I thought I should elaborate my comment into an answer.

First of all, let me make some remarks on the Lie group structure on the tangent bundle:

The multiplication map $m: G \times G \to G$ yields (after identification of $T(G \times G)$ with $TG \times TG$) a map $Tm: TG \times TG \to TG$.

It is then straightforward to check that this yields a Lie group structure on $TG$.

For instance, associativity follows from the one of $G$ as follows: We have $m \circ (m \times \operatorname{id}_G) = m \circ (\operatorname{id}_G \times m)$, so \begin{align*} T(m \circ (m \times \operatorname{id}_G)) & = Tm \circ T(m \times \operatorname{id}_G) & T(m \circ (\operatorname{id}_G \times m)) & = Tm \circ T(\operatorname{id}_G \times m) \\ & = Tm \circ (Tm \times \operatorname{id}_{TG}) & & = Tm \circ (\operatorname{id}_{TG} \times Tm) \end{align*} and thus $Tm \circ (Tm \times \operatorname{id}_{TG}) = Tm \circ (\operatorname{id}_{TG} \times Tm)$ which is associativity of $Tm$.

Similarly, denoting $\varepsilon: G \to G$ the map $\varepsilon(g) = 1_{G}$ we have the unit axiom for $G$ telling us that $m \circ (\varepsilon \times \operatorname{id}_{G}) = \operatorname{id}_G = m \circ (\operatorname{id}_G \times \varepsilon)$. Applying the functor $T$ yields the unit axiom for $TG$ with unit $T\varepsilon = 0 \in T_{1}G$, and, finally, the inversion map $i: G \to G$, $i(g) = g^{-1}$ yields that $Ti$ is the inversion of $TG$.

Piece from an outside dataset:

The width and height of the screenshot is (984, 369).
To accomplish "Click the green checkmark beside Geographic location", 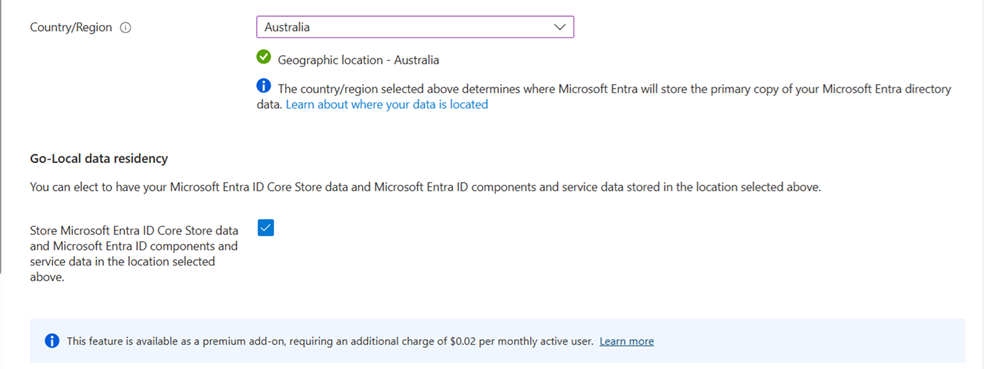I will pos(264,58).
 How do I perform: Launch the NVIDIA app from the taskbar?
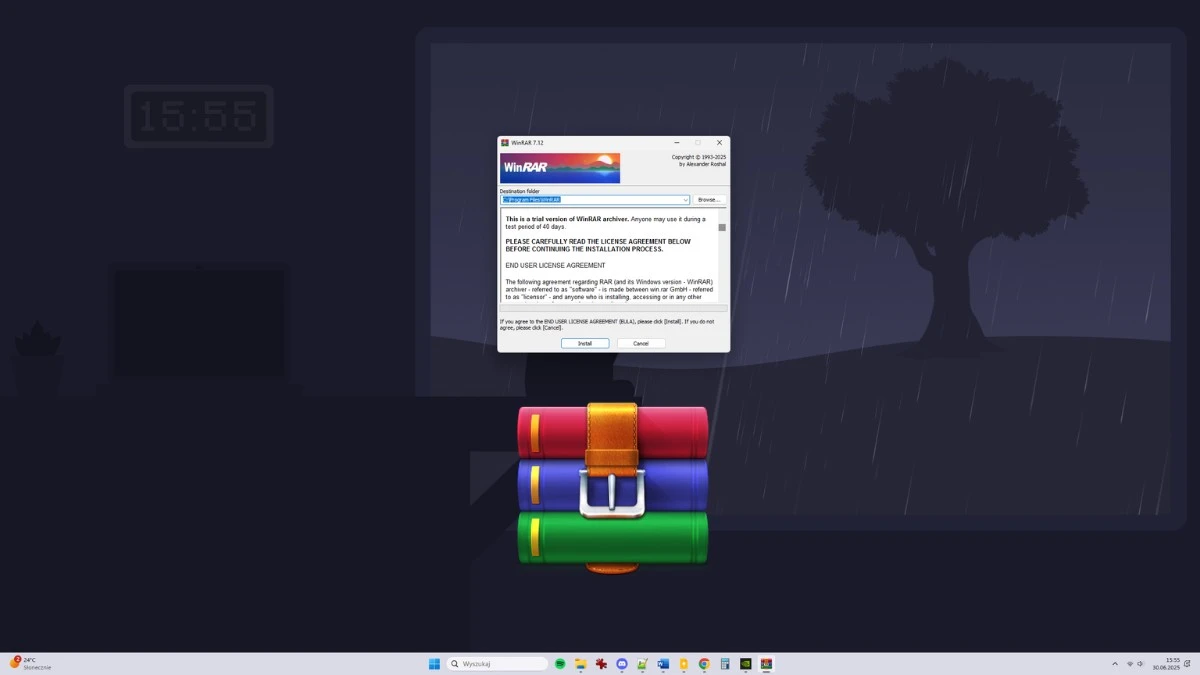[x=745, y=663]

The abstract nonsense going on here is that a functor preserving finite products (hence terminal objects) carries group objects to group objects.

Now you should work out the group structure on $TG$ explicitly. The bundle projection $\pi: TG \to G$ will turn out to be a homomorphism of Lie groups with kernel $\mathfrak{g} = T_1G$. This gives rise to a short exact sequence $$0 \to \mathfrak{g} \to TG \to G \to 1$$ The zero section $s(g) = 0 \in T_gG$ yields a semi-direct product decomposition $TG \cong \mathfrak{g} \rtimes G$ where $G$ acts on $\mathfrak{g}$ via the adjoint action.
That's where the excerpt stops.